Quand Elle parle à son
miroir, Elle nous appelle "ses oiseaux". Elle nous caresse, Elle nous parfume,
Elle nous poudre. Elle agace nos "becs", comme Elle dit, et Elle les fait
se dresser pour mieux les masser. Elle les rehausse de fard brun pour les
rendre bien visibles à travers la laine fine de Ses pulls.
Nous sommes fiers d'être
les seins d'une belle femme. C'est nous qui attirons l'attention sur Elle.
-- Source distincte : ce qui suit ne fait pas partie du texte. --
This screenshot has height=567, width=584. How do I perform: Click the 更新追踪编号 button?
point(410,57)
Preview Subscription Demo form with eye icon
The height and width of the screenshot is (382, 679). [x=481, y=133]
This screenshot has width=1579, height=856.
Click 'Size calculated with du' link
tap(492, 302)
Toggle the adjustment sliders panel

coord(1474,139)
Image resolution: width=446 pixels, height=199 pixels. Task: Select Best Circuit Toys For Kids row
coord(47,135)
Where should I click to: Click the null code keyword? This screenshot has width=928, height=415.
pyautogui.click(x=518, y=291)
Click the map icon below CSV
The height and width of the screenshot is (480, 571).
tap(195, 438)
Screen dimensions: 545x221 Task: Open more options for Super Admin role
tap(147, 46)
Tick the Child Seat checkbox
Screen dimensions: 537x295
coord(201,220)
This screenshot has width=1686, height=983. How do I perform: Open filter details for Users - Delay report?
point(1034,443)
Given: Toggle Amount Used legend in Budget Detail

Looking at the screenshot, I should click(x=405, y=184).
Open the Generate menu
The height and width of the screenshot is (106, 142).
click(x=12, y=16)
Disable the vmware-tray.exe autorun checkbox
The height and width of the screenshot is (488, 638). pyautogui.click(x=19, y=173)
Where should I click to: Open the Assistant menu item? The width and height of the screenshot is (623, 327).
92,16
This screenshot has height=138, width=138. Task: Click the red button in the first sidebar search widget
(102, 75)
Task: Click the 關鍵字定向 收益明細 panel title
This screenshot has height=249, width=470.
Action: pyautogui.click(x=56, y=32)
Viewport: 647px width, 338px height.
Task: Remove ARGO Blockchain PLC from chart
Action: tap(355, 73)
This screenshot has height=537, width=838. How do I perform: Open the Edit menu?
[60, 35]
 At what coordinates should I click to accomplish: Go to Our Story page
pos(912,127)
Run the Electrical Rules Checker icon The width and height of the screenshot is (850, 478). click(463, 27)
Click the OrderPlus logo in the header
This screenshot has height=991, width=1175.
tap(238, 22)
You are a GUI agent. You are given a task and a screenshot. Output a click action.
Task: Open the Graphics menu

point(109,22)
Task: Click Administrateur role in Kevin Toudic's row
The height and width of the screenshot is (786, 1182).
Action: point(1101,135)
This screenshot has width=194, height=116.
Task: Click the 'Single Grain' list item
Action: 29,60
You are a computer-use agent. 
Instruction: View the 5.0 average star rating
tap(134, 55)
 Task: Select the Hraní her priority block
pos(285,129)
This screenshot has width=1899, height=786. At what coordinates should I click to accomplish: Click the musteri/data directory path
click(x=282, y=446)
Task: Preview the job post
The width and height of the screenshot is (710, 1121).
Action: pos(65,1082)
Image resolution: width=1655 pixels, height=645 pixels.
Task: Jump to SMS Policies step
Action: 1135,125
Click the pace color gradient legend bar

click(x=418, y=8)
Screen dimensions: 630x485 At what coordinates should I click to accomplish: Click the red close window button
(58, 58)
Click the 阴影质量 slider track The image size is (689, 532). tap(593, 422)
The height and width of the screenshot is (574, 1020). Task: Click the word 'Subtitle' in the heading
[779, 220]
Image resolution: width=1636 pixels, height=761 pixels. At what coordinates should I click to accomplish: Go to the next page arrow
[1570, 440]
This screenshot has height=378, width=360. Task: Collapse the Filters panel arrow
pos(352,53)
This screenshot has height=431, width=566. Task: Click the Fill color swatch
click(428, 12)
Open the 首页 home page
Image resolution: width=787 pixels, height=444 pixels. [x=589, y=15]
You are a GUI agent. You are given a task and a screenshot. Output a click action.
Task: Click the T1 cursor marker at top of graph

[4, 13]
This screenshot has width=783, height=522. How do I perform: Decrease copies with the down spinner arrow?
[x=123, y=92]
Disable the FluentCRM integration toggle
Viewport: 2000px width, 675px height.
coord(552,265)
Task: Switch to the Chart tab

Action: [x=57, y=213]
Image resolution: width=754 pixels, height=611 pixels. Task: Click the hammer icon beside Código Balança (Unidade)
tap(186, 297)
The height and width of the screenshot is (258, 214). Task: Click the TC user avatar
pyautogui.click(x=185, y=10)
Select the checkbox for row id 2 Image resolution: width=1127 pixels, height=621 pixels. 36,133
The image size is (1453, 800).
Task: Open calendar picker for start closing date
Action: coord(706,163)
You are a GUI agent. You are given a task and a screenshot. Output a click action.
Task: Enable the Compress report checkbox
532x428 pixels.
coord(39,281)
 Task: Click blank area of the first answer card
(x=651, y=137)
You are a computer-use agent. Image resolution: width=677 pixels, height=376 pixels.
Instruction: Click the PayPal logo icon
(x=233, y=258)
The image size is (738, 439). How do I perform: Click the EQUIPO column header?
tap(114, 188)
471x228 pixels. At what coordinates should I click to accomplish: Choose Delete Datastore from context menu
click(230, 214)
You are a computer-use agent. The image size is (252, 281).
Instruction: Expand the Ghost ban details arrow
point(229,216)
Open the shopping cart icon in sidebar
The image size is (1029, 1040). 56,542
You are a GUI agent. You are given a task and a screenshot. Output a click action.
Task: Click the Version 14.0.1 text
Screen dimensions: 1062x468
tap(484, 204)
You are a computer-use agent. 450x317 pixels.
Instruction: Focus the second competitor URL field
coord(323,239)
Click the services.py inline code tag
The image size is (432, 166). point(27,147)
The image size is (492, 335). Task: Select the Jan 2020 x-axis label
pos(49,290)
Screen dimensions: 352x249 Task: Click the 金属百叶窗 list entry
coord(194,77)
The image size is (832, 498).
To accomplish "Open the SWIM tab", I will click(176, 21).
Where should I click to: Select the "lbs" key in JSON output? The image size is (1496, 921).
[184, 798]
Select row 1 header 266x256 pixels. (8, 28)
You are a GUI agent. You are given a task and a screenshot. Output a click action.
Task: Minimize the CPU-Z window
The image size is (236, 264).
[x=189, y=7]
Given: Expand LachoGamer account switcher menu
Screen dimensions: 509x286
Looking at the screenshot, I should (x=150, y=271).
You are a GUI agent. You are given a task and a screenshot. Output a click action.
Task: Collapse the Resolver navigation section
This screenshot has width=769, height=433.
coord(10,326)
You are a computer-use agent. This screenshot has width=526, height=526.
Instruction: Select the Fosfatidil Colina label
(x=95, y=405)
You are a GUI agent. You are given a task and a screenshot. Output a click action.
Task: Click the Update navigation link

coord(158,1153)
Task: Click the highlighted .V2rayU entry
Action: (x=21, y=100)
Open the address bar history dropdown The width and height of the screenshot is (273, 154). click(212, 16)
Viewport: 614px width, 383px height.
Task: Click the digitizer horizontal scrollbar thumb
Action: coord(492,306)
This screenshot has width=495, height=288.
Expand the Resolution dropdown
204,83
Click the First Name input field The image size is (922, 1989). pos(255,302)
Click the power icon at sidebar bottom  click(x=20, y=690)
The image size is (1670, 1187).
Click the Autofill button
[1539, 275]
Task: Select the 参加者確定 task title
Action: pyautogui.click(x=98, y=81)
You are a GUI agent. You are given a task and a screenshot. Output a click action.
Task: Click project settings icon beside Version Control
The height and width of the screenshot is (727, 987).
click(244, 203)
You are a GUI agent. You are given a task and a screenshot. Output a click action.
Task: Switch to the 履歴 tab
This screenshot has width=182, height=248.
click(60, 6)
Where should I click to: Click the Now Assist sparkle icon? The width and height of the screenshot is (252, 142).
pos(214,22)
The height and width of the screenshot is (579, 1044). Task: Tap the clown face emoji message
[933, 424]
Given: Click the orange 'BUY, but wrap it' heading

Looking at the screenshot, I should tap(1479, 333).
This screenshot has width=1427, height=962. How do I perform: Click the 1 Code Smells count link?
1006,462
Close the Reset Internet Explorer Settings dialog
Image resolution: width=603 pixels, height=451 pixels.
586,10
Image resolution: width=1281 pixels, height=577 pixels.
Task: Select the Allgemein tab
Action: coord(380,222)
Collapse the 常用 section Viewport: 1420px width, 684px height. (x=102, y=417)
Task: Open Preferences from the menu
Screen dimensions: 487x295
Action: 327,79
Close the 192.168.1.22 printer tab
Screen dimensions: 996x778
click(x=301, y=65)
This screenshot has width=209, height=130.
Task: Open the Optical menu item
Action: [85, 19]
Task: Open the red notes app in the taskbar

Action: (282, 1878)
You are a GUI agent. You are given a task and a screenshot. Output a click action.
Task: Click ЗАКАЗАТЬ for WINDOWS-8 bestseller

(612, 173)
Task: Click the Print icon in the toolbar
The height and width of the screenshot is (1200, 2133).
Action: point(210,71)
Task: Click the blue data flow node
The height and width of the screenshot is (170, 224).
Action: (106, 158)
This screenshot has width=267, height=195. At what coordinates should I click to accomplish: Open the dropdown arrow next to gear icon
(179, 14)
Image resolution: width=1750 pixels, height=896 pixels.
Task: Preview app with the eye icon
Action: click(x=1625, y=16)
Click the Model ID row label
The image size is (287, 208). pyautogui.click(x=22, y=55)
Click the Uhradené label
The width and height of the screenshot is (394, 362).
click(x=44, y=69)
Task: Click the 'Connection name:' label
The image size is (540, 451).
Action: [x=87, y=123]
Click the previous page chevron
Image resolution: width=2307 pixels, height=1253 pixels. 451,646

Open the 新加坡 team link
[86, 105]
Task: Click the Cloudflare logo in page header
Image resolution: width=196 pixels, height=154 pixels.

Certes, nous ne sommes pas seuls responsables de Ses succès. Ses
jambes sont longues et finement musclées. Elle les montre volontiers,
ainsi que Ses fesses, qui apparaissent rondes et dures, à travers
le tissu souple de ses pantalons ajustés. Ses cheveux d'eurasienne
sont noirs et brillants, mais c'est nous qui Lui attirons d'emblée
la sympathie des hommes.
Elle est fière de nous. Elle aime nous laisser entrevoir sous des chemisiers de soie grège presque transparente, ou par des échancrures et des décolletés insolents. Elle s'amuse à surprendre les regards caressants des hommes, et ceux des femmes, pleins d'envie.
Elle nous laisse libres de chahuter. Elle ne nous emprisonne pas dans ces douloureuses camisoles que sont les soutiens-gorges, comme le font ces femmes hypocrites qui punissent leurs seins de faire rayonner leur corps, et de susciter le désir dont elles sont pourtant si heureuses, même si elles refusent de se l'avouer.
Nous sommes Ses éclaireurs. Elle cambre le buste, Elle nous projette en avant et nous fendons la foule devant Elle.
Les premières caresses
de Ses amants sont pour nous. C'est une grande joie que de sentir approcher
leurs mains émues. Elles se glissent amicalement sous Son pull,
et montent doucement pour faire notre connaissance, en prenant bien garde
à ne pas nous effaroucher, comme si nous risquions de nous envoler.
Leurs mains jouent avec nous, nous soupèsent, apprécient
notre fermeté, nous pétrissent délicatement comme
des boules de pâte à pain et nous forment à leur goût.
Quand elles s'emparent de nos pointes dressées, nous savons que
le grand jeu va bientôt commencer. Nous allons agacer de nos becs
la poitrine de l'homme, nous allons les mêler à ses poils
moites de sueur mâle dont la fragrance nous enivre, pendant qu'Elle
et Lui vont s'étourdir de baisers.
Nous aimons les soirées chics. Elle nous exhibe dans de profonds décolletés. Elle laisse couler entre nos globes triomphants la double rangée d'un collier de perles qui brillent doucement sur Sa peau mate, nous chatouillent et nous mettent les nerfs à vif en prélude à d'autres caresses. Nous chahutons avec Elle au rythme de ses danses, et lorsqu'Elle se repose essoufflée, nous luisons comme de vieux cuivres sous la lumière tamisée. Nous cherchons à percer le tissu de Sa robe. Nous attendons qu'Elle s'écarte dans un recoin obscur pour une conversation à mi-voix. Nous guettons les caresses frôleuses et les pinçons amicaux qui feront bientôt crisser la soie.